If we try to calculate the oxidation state of nitrogen in $\ceN2O$ using the acquainted algebraic method, we get oxidation state $+1$ because that both nitrogen atoms and that"s what I uncovered when i looked it increase on the internet.

You are watching: Oxidation state of nitrogen in n2o

I make the efforts to perform it with the structure and also that"s where I gained confused:

$$\ce\overset-N=\overset+N=O$$

The $\ceN=N$ link is a name: coordinates bond, so the should provide a $-1$ oxidation state because that the left $\ceN$ and $+1$ because that the center one. Since the center one has actually a double bond through oxygen, it gets extr $+2$ for a total of $+3.$

But if I consider this resonance structure:

$$\ceN#\overset+N-\overset-O$$

The left $\ceN$ is acquiring an oxidation state that $0$ and the middle one it s okay $+2.$ So ns am confused regarding what is in reality correct.

Is it feasible for atom to exist in superpositions the oxidation states? Or maybe I to be overlooking some straightforward concept?

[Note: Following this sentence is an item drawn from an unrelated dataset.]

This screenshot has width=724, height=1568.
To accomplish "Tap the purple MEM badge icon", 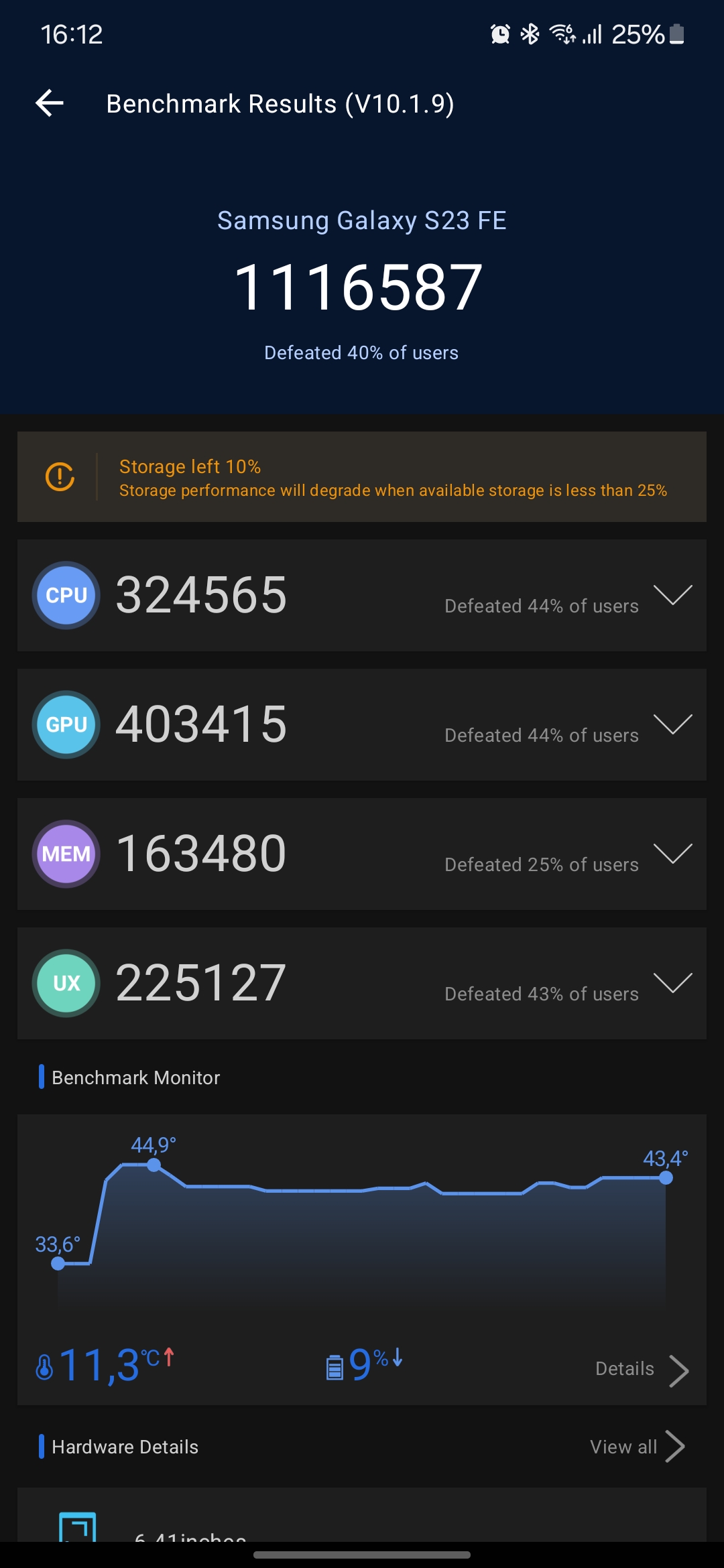I will pyautogui.click(x=66, y=854).

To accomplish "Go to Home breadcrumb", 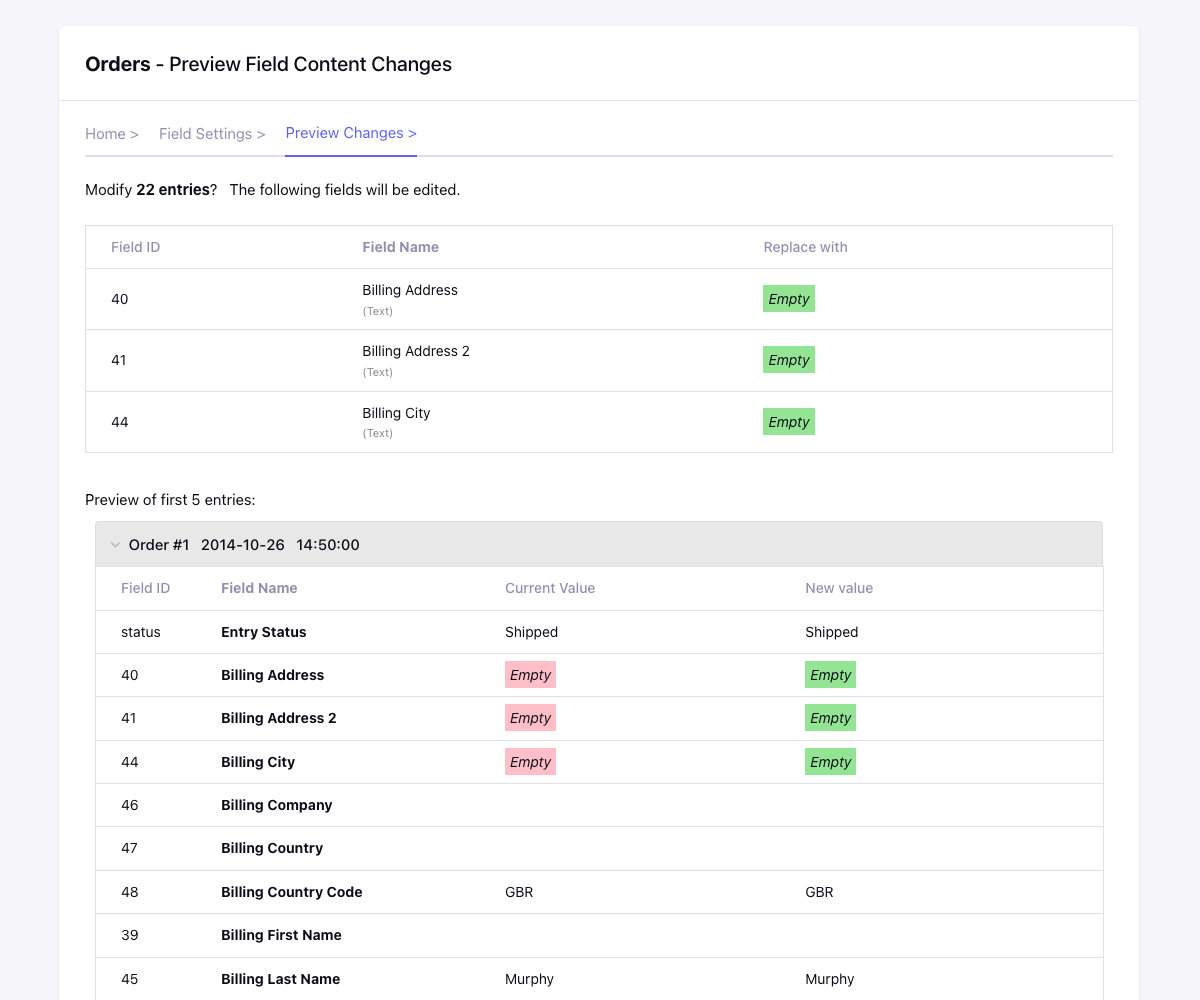I will [x=111, y=134].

inorganic-gimpppa.org resonance oxidation-state lewis-structure pnictogen
share
enhance this question
monitor
edited january 29 in ~ 8:48
*

andselisk♦
33.5k1414 gold badges112112 silver- badges197197 bronze badges
asked january 29 at 6:33
*

PhysicsaPhysicsa
5888 bronze badges
$\endgroup$
3
include a comment |

1 prize 1


energetic earliest Votes
5
$\begingroup$
If we shot to calculation the oxidation state the nitrogen in $\ceN2O$ using the acquainted algebraic method, we gain oxidation state $+1$ because that both nitrogen atoms and also that"s what I discovered when ns looked it up on the internet.

Well … you get an average oxidation state. This calculation may be implicitly assumes that all nitrogen atom be equivalent. In some cases (e.g. Hydrazine) they are and the result you acquire algebraicly is as you would intend from a Lewis depiction. In other instances (e.g. Here) this is not the case as the nitrogens room not identical (only one is bound come oxygen). Thus, the is obvious that a simple algebraic method should fail.

But what about the ‘real’ result? What around the resonance structures? Well, this is wherein things get really difficult. You basically have two π equipment orthogonal to each other and also each occupied by 4 electrons which have the right to manifest as a lone pair on either end and a multiple bond to the various other atom. If girlfriend really want to pat the game, you could include an additional resonance framework as shown below, whereby all π lone pairs are centred on the terminal nitrogen:

$$\ceN#\overset+N-\overset-O \overset-N=\overset+N=O \overset2-N-\overset+N#\overset+O$$

(It is clear the this 3rd resonance structure contributes least to the overall picture as it has actually a higher charge separation and charges space separated opposite come what electronegativity would predict.)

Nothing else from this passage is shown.